What is a capture effect?
When capture antibodies with different specificities are coated together, the capture of one cytokine may affect the secretion of other cytokines. This is usually more pronounced when studying T cell responses with polyclonal stimuli compared to antigen-specific responses. Capture effects are seldom a problem and can often be counteracted by the addition of an anti-CD28 antibody.
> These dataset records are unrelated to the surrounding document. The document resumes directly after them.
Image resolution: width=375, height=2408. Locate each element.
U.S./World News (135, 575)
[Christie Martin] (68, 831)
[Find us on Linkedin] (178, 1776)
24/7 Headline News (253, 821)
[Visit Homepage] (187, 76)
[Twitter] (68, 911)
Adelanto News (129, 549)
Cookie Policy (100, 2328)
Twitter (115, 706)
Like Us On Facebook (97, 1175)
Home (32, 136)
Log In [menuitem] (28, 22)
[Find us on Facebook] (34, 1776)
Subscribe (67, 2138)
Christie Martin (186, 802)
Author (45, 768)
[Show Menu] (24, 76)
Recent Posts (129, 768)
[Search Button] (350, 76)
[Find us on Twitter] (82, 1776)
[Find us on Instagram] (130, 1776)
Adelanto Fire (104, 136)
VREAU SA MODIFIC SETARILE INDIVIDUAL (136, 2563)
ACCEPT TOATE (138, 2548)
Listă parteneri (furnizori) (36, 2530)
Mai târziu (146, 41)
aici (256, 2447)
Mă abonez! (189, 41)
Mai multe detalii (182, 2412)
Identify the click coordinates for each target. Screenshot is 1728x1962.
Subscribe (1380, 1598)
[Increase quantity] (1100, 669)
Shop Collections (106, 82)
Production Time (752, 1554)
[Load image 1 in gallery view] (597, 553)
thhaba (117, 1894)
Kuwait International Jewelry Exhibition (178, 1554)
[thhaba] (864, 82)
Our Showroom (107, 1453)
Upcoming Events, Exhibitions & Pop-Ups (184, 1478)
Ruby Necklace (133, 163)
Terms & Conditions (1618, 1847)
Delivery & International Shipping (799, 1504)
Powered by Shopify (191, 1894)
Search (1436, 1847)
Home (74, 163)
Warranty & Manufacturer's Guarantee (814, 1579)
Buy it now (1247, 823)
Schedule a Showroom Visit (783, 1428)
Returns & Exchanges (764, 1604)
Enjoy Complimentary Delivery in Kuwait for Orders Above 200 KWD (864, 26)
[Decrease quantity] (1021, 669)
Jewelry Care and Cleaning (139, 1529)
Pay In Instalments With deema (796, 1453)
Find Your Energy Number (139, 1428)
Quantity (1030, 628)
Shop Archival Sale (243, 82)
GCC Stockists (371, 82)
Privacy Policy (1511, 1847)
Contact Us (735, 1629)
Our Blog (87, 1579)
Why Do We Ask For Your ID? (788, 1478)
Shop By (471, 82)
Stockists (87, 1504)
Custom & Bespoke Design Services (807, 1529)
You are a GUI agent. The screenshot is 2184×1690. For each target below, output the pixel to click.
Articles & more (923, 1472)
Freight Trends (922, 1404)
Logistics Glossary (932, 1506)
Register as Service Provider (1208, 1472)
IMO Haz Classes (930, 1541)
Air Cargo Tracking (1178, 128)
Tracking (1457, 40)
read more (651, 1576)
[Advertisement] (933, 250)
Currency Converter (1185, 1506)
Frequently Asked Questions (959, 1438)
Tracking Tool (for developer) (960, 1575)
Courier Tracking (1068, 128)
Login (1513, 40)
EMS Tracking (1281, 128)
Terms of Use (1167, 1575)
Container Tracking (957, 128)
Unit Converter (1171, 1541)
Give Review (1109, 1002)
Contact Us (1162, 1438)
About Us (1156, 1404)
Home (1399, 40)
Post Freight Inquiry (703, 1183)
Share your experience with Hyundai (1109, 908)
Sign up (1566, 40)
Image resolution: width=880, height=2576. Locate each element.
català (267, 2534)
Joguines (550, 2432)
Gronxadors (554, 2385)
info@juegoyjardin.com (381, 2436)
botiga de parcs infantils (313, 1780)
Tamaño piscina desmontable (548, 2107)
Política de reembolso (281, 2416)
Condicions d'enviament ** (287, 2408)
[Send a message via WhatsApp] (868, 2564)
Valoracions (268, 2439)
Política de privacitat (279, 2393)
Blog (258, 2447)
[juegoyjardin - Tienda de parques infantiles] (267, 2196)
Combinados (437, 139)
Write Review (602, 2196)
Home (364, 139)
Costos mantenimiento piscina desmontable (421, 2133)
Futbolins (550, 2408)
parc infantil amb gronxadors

(1) IL-2 secreted by the activated T cell is captured by coated anti-IL-2 capture antibodies. (2) As a result, IL-2-stimulation of the T cell itself (autocrine stimulation) as well as nearby T cells (paracrine stimulation) is impaired, ultimately leading to (3) decreased IFN-γ secretion.
Co-stimulation with anti-CD28
Anti-CD28 mAb provides a co-stimulatory signal to antigen-specific responses by binding to CD28 on T cells. The addition of an anti-CD28 mAb to the cell culture enhances antigen-specific responses and can counteract capture effects. For example, the presence of IL-2 capture antibodies may result in reduced activation of T cells, as capturing of IL-2 decreases the amount of available IL-2 and thereby dampens the IL-2-mediated stimulation of T cells. The addition of anti-CD28 mAb restores IFN-γ responses (depicted in the below images). Further optimization may be necessary, depending on the cells and stimuli used. Too high concentrations of the anti-CD28 mAb may result in an elevation of non-specific cytokine secretion.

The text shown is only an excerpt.